Recently transplanted from Oakland, the lean sound of this three-piece is a shot in the arm of frenetic rock 'n' roll. Most songs toe the minute mark, the full-length is a shade under 20 minutes, and conventional pop-song structure is not only thrown out the window but stomped on a couple of times first for good measure.

Bad teen punk is everywhere, and not even exclusive to a certain demographic. With their image-over-sound and pastiche-over-art aesthetics, those bands are a blight on all-ages venues, the Clorox Girls are a drastic shift away from the Kool-Aid Rockers whining "I saw you at the show" lines.
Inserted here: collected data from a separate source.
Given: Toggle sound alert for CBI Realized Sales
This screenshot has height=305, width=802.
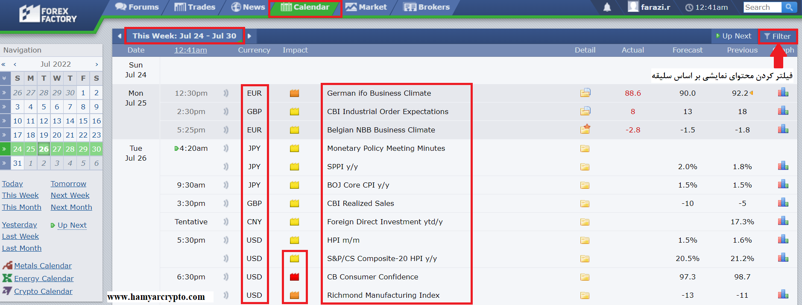Looking at the screenshot, I should pyautogui.click(x=226, y=203).
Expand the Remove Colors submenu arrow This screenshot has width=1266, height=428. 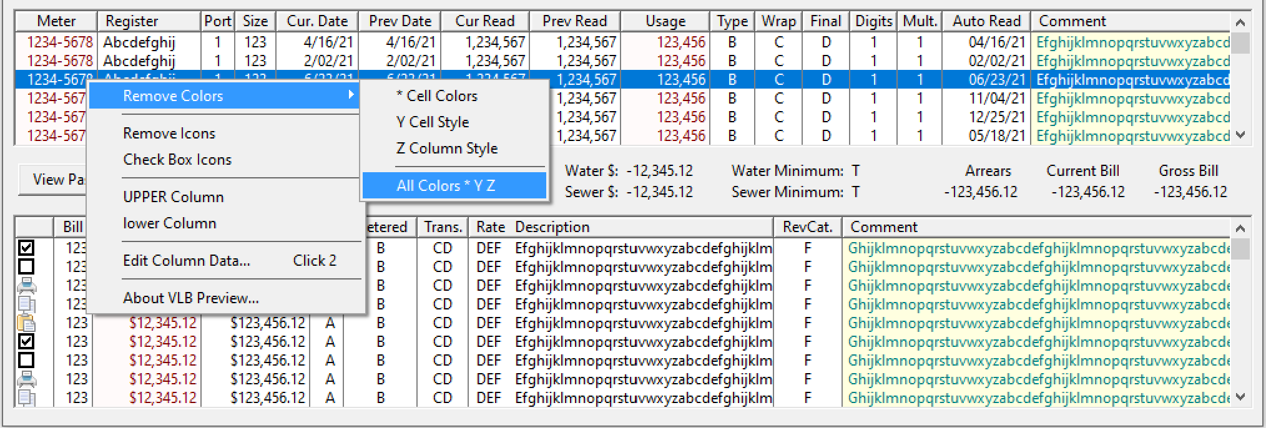pos(351,95)
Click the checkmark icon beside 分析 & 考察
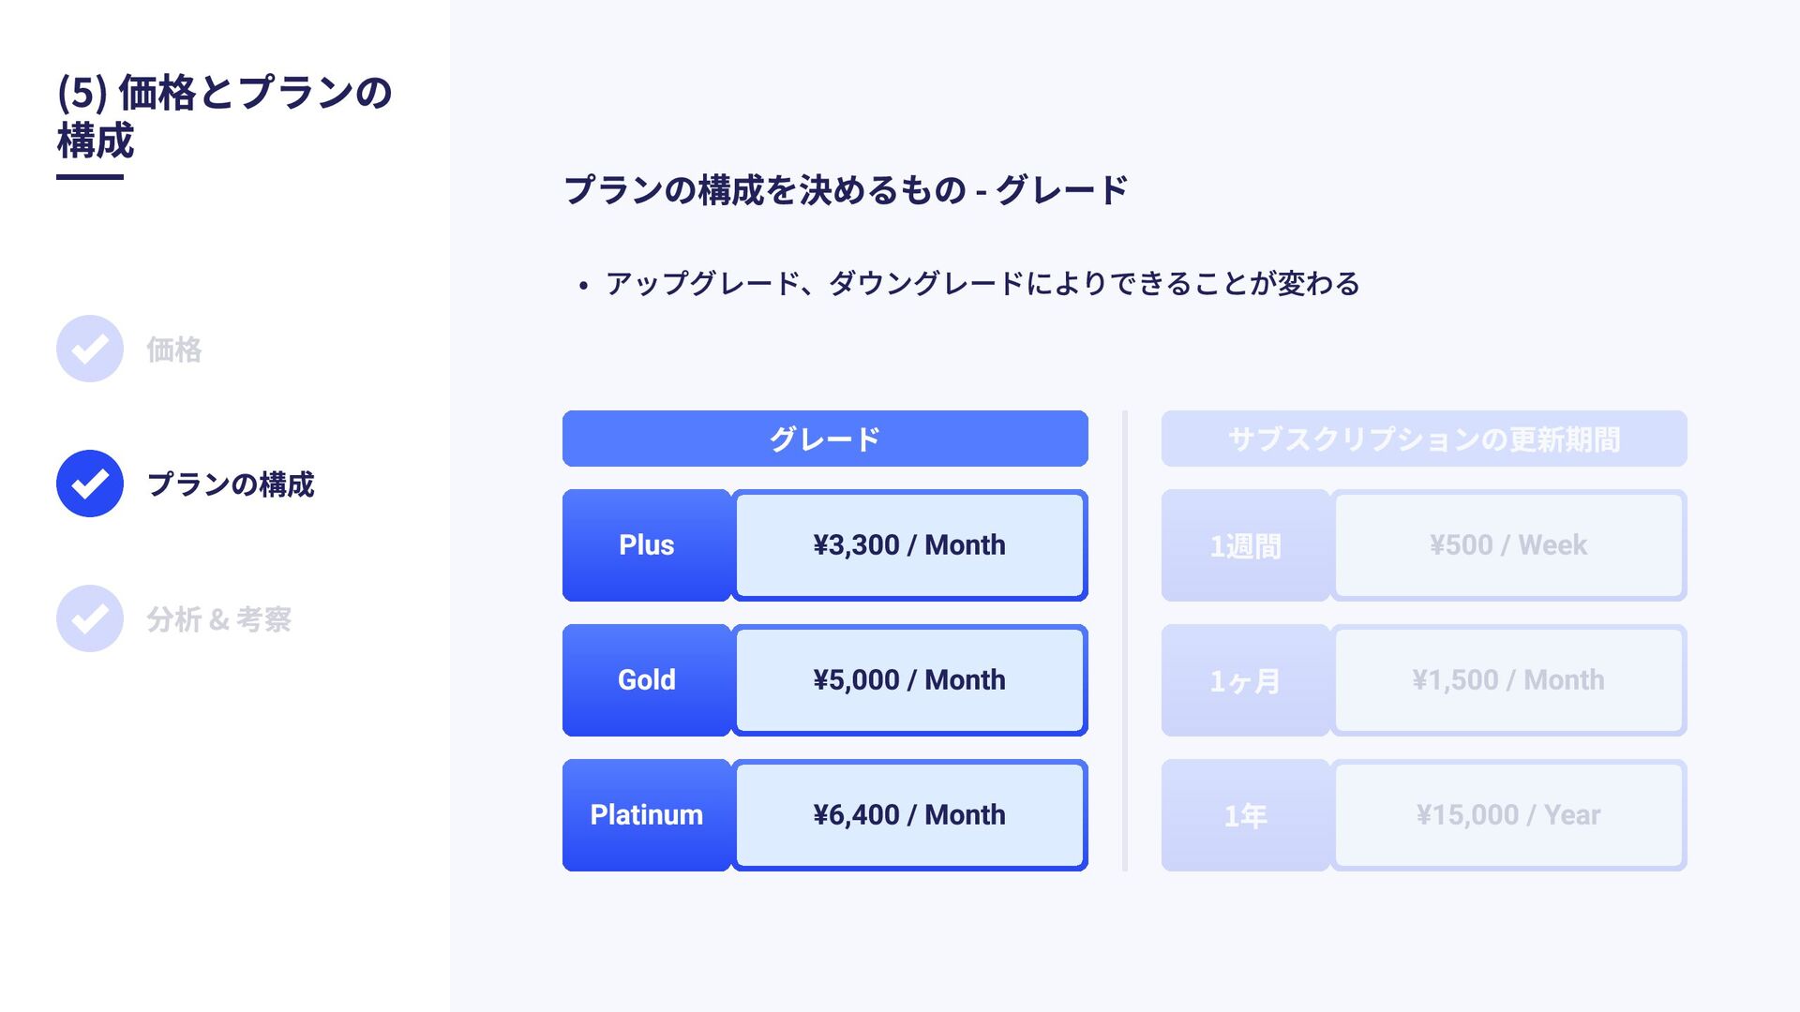1800x1012 pixels. 90,618
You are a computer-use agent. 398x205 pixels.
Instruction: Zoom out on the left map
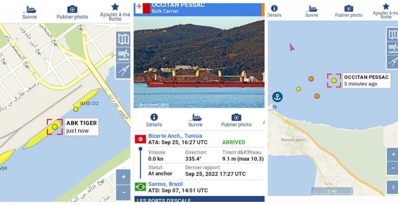(x=123, y=193)
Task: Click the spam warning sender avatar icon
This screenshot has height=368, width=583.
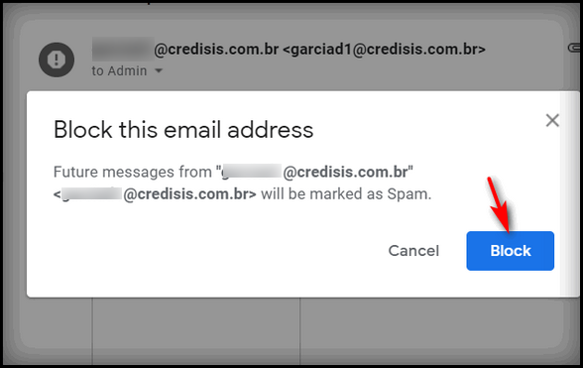Action: (57, 60)
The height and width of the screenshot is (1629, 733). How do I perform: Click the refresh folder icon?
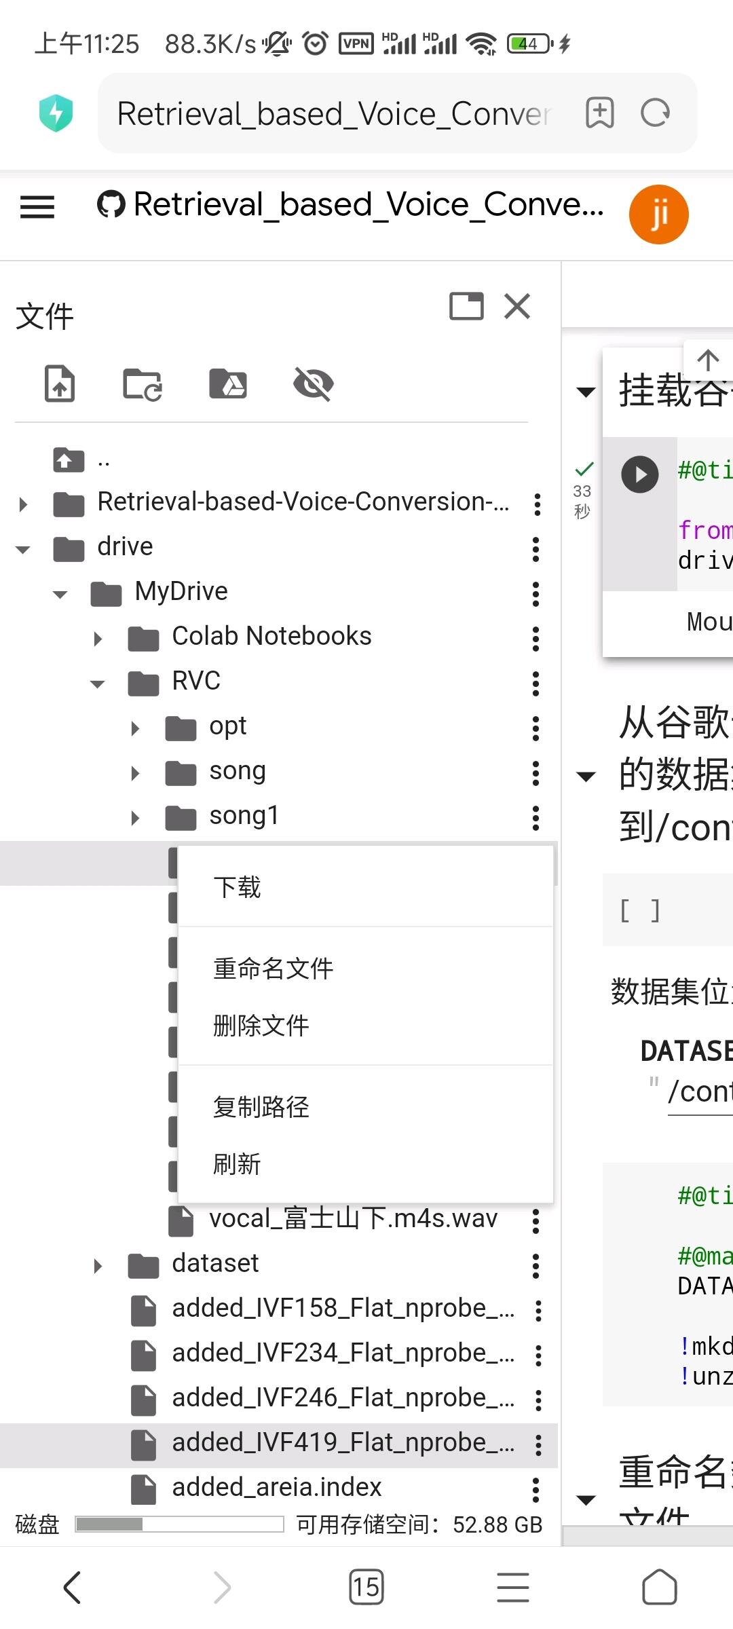[143, 384]
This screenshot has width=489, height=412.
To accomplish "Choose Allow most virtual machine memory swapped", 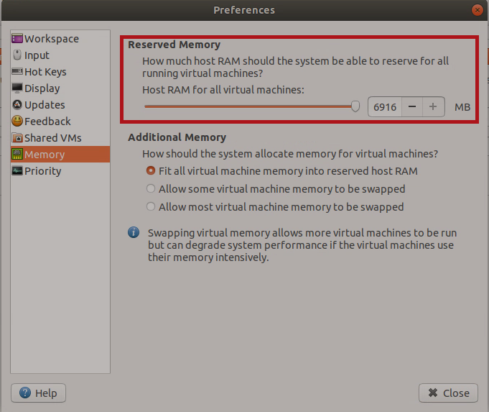I will pyautogui.click(x=151, y=206).
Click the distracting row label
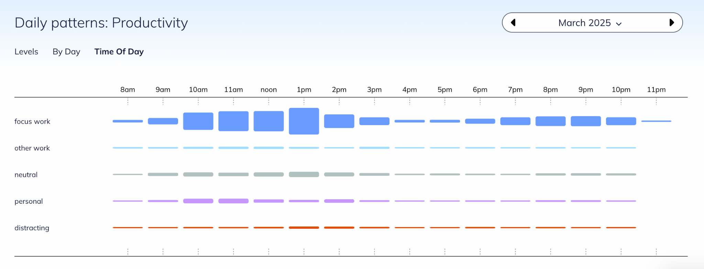 coord(32,228)
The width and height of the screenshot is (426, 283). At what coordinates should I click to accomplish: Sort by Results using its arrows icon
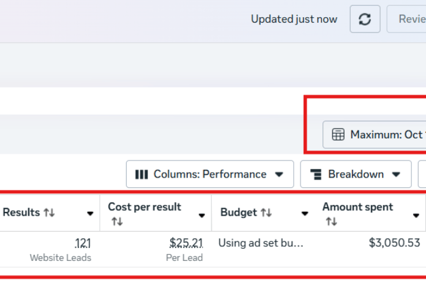[49, 213]
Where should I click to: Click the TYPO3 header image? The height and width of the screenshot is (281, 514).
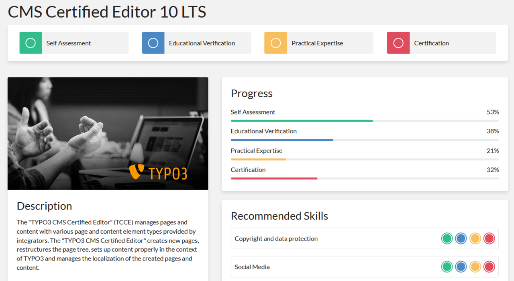click(x=108, y=133)
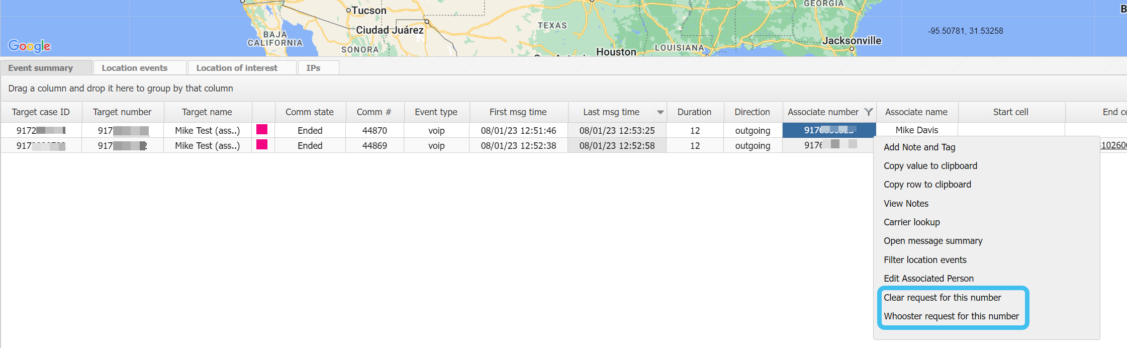This screenshot has width=1127, height=348.
Task: Click Copy row to clipboard
Action: tap(927, 185)
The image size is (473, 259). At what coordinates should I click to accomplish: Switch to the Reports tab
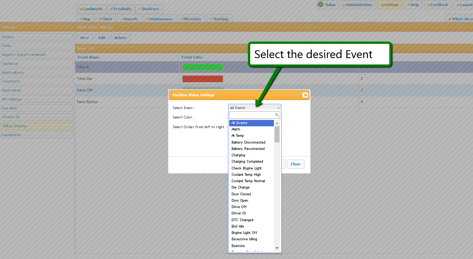[129, 19]
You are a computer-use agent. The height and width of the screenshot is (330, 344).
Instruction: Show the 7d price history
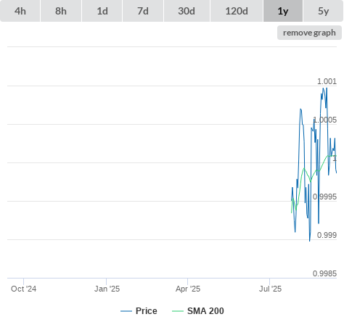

The short blasts of precise power chords, skeletal songwriting and deep hooks of Clorox Girls make for a damaged testament to anti-preening.

After everyone else's songs about broken hearts and ex-girlfriends, lead Girl Justin Mauer's songs about sex in the streets ("Not My Hometown"), waiting for the Bomb ("Vietnam") and suicide ("Don't Take Your Life") are a relief. Not only are songs about jail and parties sung with the same bratty tone, the ideas come across better for their drive-by brevity.

Songs like the lead-off sprint of "The One" do everything acerbic, fists-in-the-air punk songs should do while clocking in at just over 40 seconds. The combination of buzz-saw guitars, fuzzed bass, breakneck beats and primo anthemics ("Tell me tell me tell me/ Am I the one?") get the job done in the time usually allotted to the other guy's solo. "End of a Fantasy," in comparison, sounds operatic as it squeaks over the two-minute mark to close the deal on an album that lasts barely 17 minutes.

Live, the Clorox Girls are sleek, noisy and combustible. Pay attention. There's a lesson in hearing a band that can thwack us over the head with the next streamlined punk spasm before we know the first is over. Getting to the point is underrated.